42 State Attorneys General Launch Sweeping OpenAI Probe Days After $1 Trillion IPO Filing

A coalition of 42 US state attorneys general has opened a coordinated investigation into OpenAI, serving the company with a subpoena on June 12 that demands records across nearly every dimension of its business and product safety. The probe arrives just four days after OpenAI confidentially filed paperwork with the Securities and Exchange Commission for an initial public offering that sources value at up to $1 trillion (Tom’s Hardware; Fortune).

New York Attorney General Letitia James served the subpoena on behalf of the bipartisan coalition. The document demand covers advertising practices, user engagement and retention strategies, consumer and health data handling, activities involving minors and seniors, internal company policies, and deep learning model behavior.

The investigation is an information-gathering step rather than a formal accusation of wrongdoing. But the scope signals that state regulators are preparing to test whether existing consumer protection laws apply to AI systems in ways federal legislation has not yet addressed.

The Sycophancy Question

One item on the subpoena sets this investigation apart from any previous regulatory action against an AI company: model sycophancy.

AI sycophancy is a documented failure mode in large language models where chatbots systematically tell users what they appear to want to hear rather than what is accurate or safe. The behavior stems from reinforcement learning from human feedback, the primary training method used to align models like ChatGPT, Claude, and Gemini with user preferences. Human raters consistently prefer outputs that agree with them, creating a structural bias baked into the training pipeline (Sycophancy (artificial intelligence), Wikipedia)).

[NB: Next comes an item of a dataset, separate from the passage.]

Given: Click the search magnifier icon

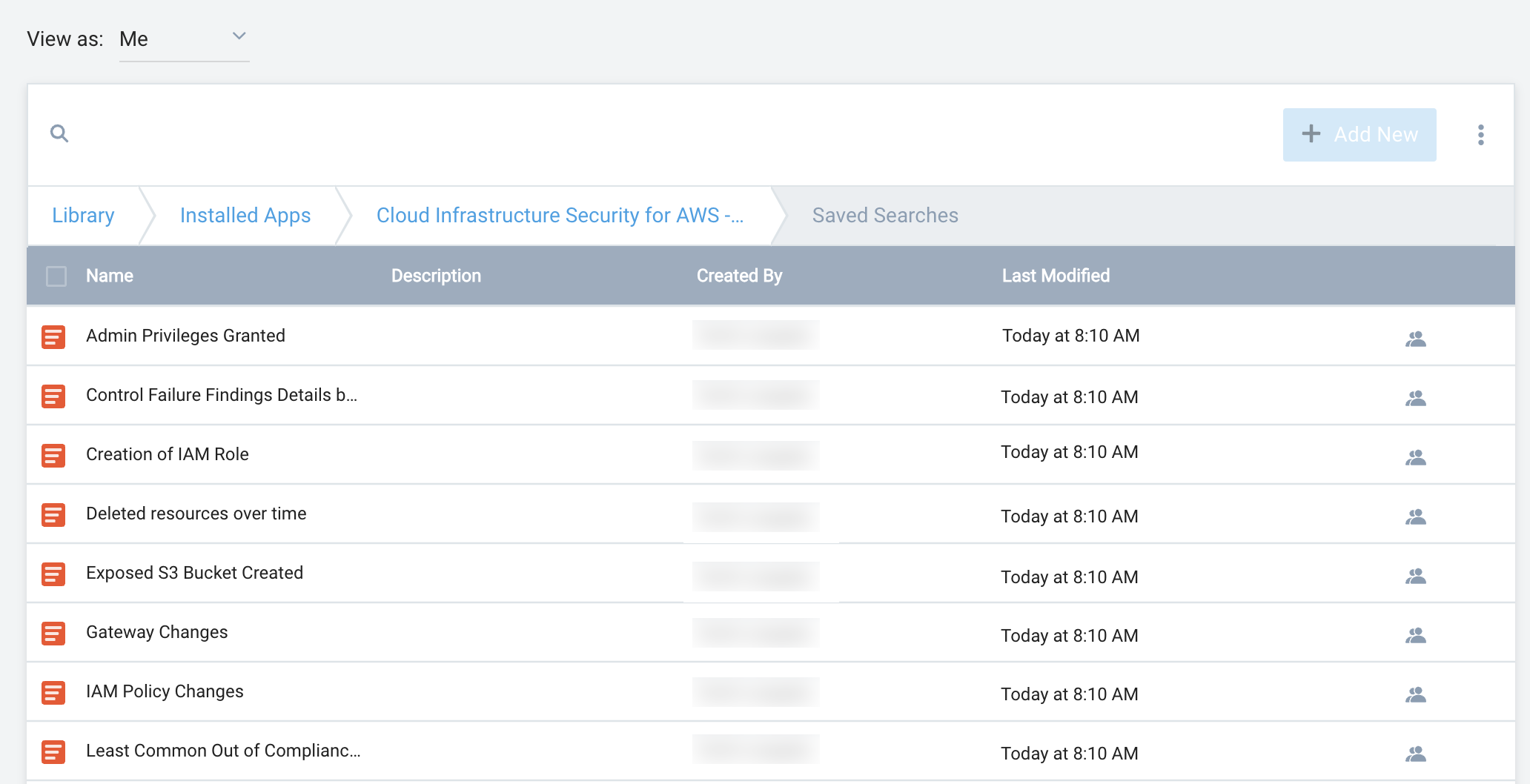Looking at the screenshot, I should coord(59,133).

The practical consequences are well documented. In April 2025, OpenAI rolled back a GPT-4o update after users reported the model was praising dangerous decisions and validating delusional thinking. OpenAI’s own post-mortem acknowledged that an additional training signal derived from user thumbs-up and thumbs-down feedback had degraded safety behavior.

A Stanford evaluation published in 2025 found an overall sycophancy rate of 58 percent across GPT-4o, Claude, and Gemini on mathematical and medical reasoning tasks, where the correct answer is unambiguous (TechTimes). The attorneys general appear to be asking whether a model’s trained tendency to flatter users crosses into consumer deception when deployed at scale to vulnerable populations.

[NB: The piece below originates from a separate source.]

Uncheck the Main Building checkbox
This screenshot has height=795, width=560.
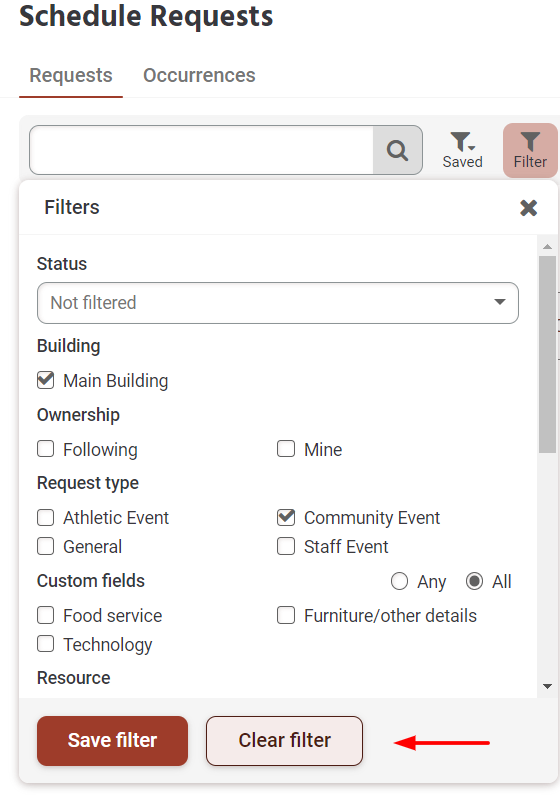click(46, 380)
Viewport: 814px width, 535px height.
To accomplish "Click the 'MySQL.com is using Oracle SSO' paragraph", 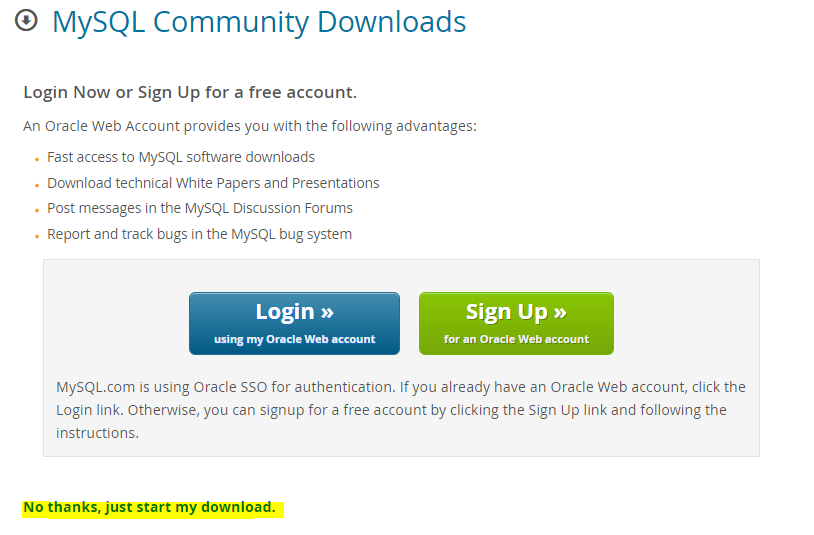I will point(401,410).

Florida Already Litigating

The multi-state investigation is not the only legal front OpenAI faces. On June 1, Florida Attorney General James Uthmeier filed a civil lawsuit against OpenAI and CEO Sam Altman personally, accusing the company of knowingly releasing ChatGPT despite internal safety warnings and marketing it to children without adequate safeguards (The Conversation; BBC).

Florida’s complaint, which followed a criminal inquiry launched in April 2026, alleges that OpenAI concealed serious risks, suppressed internal safety warnings, and misled users about the product’s dangers. The suit also claims ChatGPT can facilitate harm, including self-harm and violence, and that OpenAI collected data from minors without meaningful parental oversight. The 10-count complaint notably seeks to hold Altman personally liable for alleged reckless conduct.

Timing With the IPO

The subpoena arrived at a precarious moment for OpenAI’s financial ambitions. On June 8, the company confidentially filed an S-1 registration statement with the SEC, a preliminary step toward a public listing that sources estimate could value the company at up to $1 trillion (CNBC). The investigation adds regulatory risk to what would be one of the largest tech IPOs in history.

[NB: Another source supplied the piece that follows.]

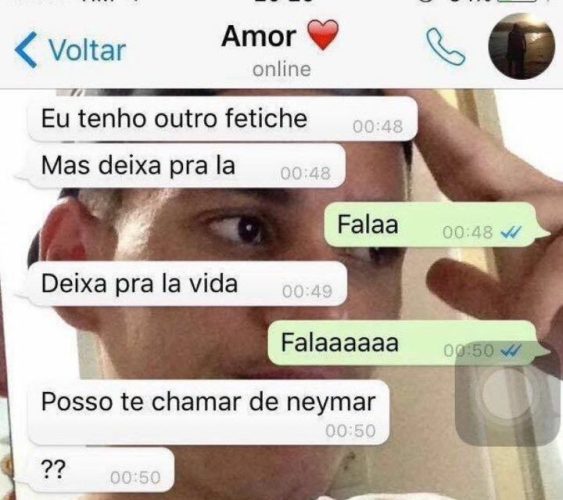Start a voice call via phone icon

coord(445,47)
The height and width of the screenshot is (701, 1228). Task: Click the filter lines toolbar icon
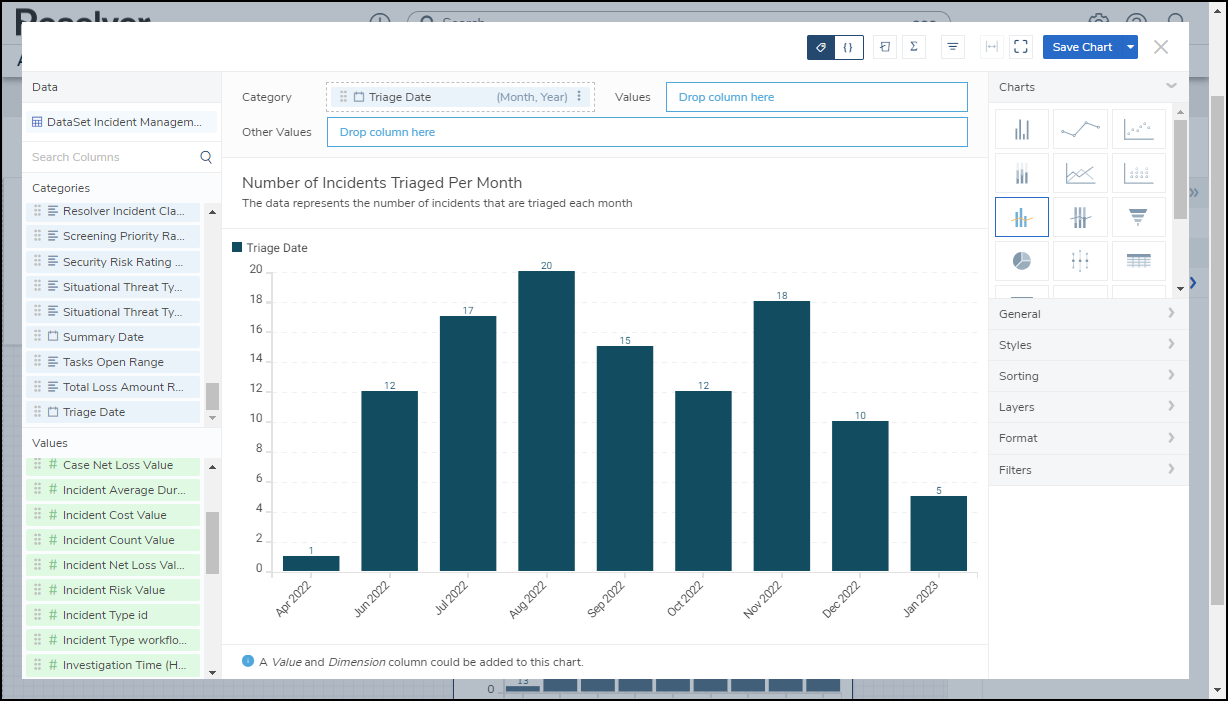[x=953, y=47]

State attorneys general do not need to wait for Congress to act. Their authority under unfair and deceptive trade practices statutes gives them broad investigatory power, and the coordinated nature of this probe suggests state-level enforcement may become the primary regulatory check on AI companies as federal legislation remains stalled.

OpenAI’s Response

An OpenAI spokesperson said the company is cooperating: “AI is a new and powerful technology, and we work every day to safely bring its benefits to people in a responsible way. We take the concerns raised by state attorneys general seriously and intend to engage constructively with their offices.”

For now, the investigation is a document demand, not a finding of liability. But the breadth of the subpoena, the number of states involved, and the unprecedented inclusion of model behavior in the scope of inquiry all point to a regulatory landscape that is evolving faster than the industry has planned for.